A total of 151 of 500 patients (30.2%) underwent NACT, 13 had neoadjuvant endocrine treatment, and 1 had neoadjuvant double ERBB2 blockade without chemotherapy. Of the 151 patients who received NACT with residual nodal disease, 74 (49.0%) underwent ART without ALND and 77 (51.0%) underwent ALND. In the ART arm, the median (IQR) number of lymph nodes removed was 4 (3-7) nodes, of which 2 (1-3) nodes were positive; in the ALND arm, the number was 15 (12-19) nodes, of which 2 (1-5) nodes were positive (Table 2). We observed no association of ALND in patients after neoadjuvant treatment with the proportion of patients undergoing postneoadjuvant systemic therapy (57 of 74 [77.0%] in the ART arm and 55 of 77 [71.4%] in the ALND arm; aOR, 0.86; 95% CI, 0.43-1.70) (Table 3 and eTable in Supplement 1). Furthermore, no differences in type of postneoadjuvant chemotherapy (eg, capecitabine: 10 of 74 [13.5%] vs 10 of 77 [13.0%]; trastuzumab emtansine–DM1: 9 of 74 [12.2%] vs 11 of 77 [14.3%]) or endocrine therapy (eg, aromatase inhibitors: 41 of 74 [55.4%] vs 36 of 77 [46.8%]; tamoxifen: 8 of 74 [10.8%] vs 6 of 77 [7.8%]) were observed (Table 5).
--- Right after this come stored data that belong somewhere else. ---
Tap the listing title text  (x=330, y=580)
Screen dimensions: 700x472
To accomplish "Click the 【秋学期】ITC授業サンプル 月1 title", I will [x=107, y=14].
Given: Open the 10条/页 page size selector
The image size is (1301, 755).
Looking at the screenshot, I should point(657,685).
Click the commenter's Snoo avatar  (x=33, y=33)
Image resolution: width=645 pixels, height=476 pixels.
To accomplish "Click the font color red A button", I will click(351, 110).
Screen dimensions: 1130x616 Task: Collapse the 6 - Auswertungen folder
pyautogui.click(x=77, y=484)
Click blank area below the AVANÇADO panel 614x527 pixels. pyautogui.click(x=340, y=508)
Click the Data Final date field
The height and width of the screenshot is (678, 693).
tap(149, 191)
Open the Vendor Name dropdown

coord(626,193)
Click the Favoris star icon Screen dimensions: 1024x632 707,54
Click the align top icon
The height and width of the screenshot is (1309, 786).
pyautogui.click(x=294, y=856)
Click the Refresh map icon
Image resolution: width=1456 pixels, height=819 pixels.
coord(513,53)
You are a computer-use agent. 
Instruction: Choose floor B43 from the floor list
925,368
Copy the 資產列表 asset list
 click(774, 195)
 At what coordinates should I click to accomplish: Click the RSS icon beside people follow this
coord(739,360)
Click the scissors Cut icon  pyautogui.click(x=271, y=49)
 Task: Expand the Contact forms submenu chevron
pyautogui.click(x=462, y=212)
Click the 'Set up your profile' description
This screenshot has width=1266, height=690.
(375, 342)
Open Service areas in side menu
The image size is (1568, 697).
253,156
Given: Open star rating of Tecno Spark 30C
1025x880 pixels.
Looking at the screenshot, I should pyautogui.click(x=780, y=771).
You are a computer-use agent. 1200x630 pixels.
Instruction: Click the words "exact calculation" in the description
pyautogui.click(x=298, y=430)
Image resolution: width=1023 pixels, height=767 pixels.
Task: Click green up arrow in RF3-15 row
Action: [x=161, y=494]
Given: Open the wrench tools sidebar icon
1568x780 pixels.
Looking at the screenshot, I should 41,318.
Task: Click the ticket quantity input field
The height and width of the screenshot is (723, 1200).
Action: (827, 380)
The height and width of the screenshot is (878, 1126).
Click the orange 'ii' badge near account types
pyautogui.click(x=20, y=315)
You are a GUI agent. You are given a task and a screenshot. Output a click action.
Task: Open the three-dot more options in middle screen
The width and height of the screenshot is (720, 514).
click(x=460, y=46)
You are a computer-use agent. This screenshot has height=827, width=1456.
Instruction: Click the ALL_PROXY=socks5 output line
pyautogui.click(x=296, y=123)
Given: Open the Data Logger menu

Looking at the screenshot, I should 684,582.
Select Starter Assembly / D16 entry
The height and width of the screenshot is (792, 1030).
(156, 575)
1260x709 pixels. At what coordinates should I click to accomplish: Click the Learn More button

Table 5. Type of Postneoadjuvant Systemic Therapy by Type of Surgery.

Type of therapy No. (%) Difference (95% CI)a
Arm A: ALND (n = 77)a Arm B: No ALND (n = 74)a
Carboplatin/cisplatin 3 (3.9) 0 (0) 3.9% (−1.8% to 9.5%)
Capecitabine 10 (13.0) 10 (13.5) −0.5% (−12% to 11%)
Trastuzumab 5 (6.5) 5 (6.8) −0.3% (−8.5% to 7.9%)
Pertuzumab 1 (1.3) 1 (1.4) −0.1% (−3.8% to 3.6%)
T-DM1 11 (14.3) 9 (12.2) 2.1% (−10% to 14%)
Checkpoint inhibitors 2 (2.6) 0 (0) 2.6% (−2.3% to 7.5%)
Aromatase inhibitors 36 (46.8) 41 (55.4) −8.7% (−26% to 8.6%)
GnRH analogons 4 (5.2) 7 (9.5) −4.3% (−14% to 5.4%)
Tamoxifen 6 (7.8) 8 (10.8) −3.0% (−14% to 7.6%)
CDK4/6 inhibitors 3 (3.9) 4 (5.4) −1.5% (−9.6% to 6.5%)
PARP inhibitors 0 (0) 1 (1.4) −1.4% (−5.3% to 2.6%)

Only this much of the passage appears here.